▶ **PROBLEM STATEMENT**: Can you reproduce every one of the entries below word for word, with their wording, spacing, and line breaks unchanged?
+ + + +
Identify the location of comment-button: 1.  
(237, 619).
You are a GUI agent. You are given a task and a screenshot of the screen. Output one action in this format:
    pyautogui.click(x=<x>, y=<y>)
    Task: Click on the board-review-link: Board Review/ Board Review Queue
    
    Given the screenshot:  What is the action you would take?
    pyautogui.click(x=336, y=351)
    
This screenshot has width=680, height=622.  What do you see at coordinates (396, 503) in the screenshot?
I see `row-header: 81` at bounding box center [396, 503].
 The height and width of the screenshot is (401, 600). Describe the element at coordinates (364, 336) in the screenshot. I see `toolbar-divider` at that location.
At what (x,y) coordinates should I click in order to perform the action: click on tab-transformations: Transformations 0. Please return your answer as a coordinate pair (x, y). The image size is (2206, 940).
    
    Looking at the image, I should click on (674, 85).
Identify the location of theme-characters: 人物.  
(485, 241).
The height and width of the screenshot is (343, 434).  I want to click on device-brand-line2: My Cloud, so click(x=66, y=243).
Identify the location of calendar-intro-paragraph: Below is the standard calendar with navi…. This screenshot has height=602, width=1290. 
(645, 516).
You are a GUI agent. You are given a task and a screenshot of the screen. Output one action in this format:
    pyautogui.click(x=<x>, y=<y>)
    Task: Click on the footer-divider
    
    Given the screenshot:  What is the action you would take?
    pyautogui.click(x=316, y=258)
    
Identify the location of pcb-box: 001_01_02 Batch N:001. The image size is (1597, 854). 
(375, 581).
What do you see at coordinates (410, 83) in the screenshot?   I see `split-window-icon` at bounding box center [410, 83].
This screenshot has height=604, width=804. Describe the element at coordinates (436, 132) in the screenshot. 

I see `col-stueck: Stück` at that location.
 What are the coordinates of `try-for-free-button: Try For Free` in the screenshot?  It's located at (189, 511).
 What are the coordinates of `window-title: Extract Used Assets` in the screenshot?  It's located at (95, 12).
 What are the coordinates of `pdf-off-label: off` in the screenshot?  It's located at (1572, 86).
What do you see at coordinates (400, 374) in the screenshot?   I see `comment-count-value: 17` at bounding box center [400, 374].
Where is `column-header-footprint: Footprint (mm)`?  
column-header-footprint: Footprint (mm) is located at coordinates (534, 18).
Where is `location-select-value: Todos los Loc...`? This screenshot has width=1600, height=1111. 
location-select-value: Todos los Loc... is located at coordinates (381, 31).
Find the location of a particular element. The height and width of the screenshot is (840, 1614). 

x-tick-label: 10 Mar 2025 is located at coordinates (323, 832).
+ + + +
▶ **ANSWER FOR THIS EXERCISE**:
Identify the location of comment-button: 1.  
(237, 619).
You are a GUI agent. You are given a task and a screenshot of the screen. Output one action in this format:
    pyautogui.click(x=<x>, y=<y>)
    Task: Click on the board-review-link: Board Review/ Board Review Queue
    
    Given the screenshot:  What is the action you would take?
    pyautogui.click(x=336, y=351)
    
This screenshot has width=680, height=622.  What do you see at coordinates (396, 503) in the screenshot?
I see `row-header: 81` at bounding box center [396, 503].
 The height and width of the screenshot is (401, 600). Describe the element at coordinates (364, 336) in the screenshot. I see `toolbar-divider` at that location.
At what (x,y) coordinates should I click in order to perform the action: click on tab-transformations: Transformations 0. Please return your answer as a coordinate pair (x, y). The image size is (2206, 940).
    
    Looking at the image, I should click on (674, 85).
Identify the location of theme-characters: 人物.  
(485, 241).
The height and width of the screenshot is (343, 434).  I want to click on device-brand-line2: My Cloud, so click(x=66, y=243).
Identify the location of calendar-intro-paragraph: Below is the standard calendar with navi…. This screenshot has height=602, width=1290. 
(645, 516).
You are a GUI agent. You are given a task and a screenshot of the screen. Output one action in this format:
    pyautogui.click(x=<x>, y=<y>)
    Task: Click on the footer-divider
    
    Given the screenshot:  What is the action you would take?
    pyautogui.click(x=316, y=258)
    
Identify the location of pcb-box: 001_01_02 Batch N:001. The image size is (1597, 854). 
(375, 581).
What do you see at coordinates (410, 83) in the screenshot?   I see `split-window-icon` at bounding box center [410, 83].
This screenshot has height=604, width=804. Describe the element at coordinates (436, 132) in the screenshot. 

I see `col-stueck: Stück` at that location.
 What are the coordinates of `try-for-free-button: Try For Free` in the screenshot?  It's located at (189, 511).
 What are the coordinates of `window-title: Extract Used Assets` in the screenshot?  It's located at (95, 12).
 What are the coordinates of `pdf-off-label: off` in the screenshot?  It's located at (1572, 86).
What do you see at coordinates (400, 374) in the screenshot?   I see `comment-count-value: 17` at bounding box center [400, 374].
Where is `column-header-footprint: Footprint (mm)`?  
column-header-footprint: Footprint (mm) is located at coordinates (534, 18).
Where is `location-select-value: Todos los Loc...`? This screenshot has width=1600, height=1111. 
location-select-value: Todos los Loc... is located at coordinates (381, 31).
Find the location of a particular element. The height and width of the screenshot is (840, 1614). 

x-tick-label: 10 Mar 2025 is located at coordinates (323, 832).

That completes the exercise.